▶
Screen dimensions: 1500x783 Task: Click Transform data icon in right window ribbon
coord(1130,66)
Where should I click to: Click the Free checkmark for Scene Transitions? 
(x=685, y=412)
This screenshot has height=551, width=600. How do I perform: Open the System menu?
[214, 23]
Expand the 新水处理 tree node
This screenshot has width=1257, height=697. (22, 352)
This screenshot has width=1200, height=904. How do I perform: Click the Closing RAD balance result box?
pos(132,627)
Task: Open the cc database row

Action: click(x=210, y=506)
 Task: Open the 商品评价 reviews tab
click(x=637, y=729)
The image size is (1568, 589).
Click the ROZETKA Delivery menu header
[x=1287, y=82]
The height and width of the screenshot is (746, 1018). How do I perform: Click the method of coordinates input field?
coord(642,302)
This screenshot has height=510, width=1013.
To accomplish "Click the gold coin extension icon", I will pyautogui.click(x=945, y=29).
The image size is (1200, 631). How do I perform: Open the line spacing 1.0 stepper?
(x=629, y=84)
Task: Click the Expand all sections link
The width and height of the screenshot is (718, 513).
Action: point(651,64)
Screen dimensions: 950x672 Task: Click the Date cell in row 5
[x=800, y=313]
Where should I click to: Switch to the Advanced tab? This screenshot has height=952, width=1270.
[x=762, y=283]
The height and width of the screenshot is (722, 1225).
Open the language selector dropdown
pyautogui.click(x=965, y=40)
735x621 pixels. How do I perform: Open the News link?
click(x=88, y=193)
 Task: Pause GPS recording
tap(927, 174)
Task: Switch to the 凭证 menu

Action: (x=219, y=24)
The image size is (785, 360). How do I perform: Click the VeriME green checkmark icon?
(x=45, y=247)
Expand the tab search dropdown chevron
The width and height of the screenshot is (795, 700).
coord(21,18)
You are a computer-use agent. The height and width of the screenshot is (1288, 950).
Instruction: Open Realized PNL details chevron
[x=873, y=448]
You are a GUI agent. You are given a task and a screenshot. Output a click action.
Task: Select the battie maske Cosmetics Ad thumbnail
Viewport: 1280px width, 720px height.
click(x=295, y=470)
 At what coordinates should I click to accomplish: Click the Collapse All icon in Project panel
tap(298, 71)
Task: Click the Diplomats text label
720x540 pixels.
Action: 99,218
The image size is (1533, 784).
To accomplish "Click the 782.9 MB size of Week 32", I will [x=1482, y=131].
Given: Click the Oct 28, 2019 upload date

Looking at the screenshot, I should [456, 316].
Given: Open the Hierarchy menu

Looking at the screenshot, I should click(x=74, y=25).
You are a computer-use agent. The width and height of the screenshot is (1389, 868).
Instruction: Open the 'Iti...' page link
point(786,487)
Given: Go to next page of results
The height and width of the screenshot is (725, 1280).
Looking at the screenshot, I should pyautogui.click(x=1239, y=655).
◀
**Given problem**: Can you lay out the lines of the material as a JSON list of strings, one string per line with blank lines left out, starting with the line that contains "Given: Open the Hierarchy menu" and going on through the end of the material?

**Answer to this exercise**:
[
  "Given: Open the Hierarchy menu",
  "Looking at the screenshot, I should click(x=74, y=25).",
  "You are a computer-use agent. The width and height of the screenshot is (1389, 868).",
  "Instruction: Open the 'Iti...' page link",
  "point(786,487)",
  "Given: Go to next page of results",
  "The height and width of the screenshot is (725, 1280).",
  "Looking at the screenshot, I should pyautogui.click(x=1239, y=655)."
]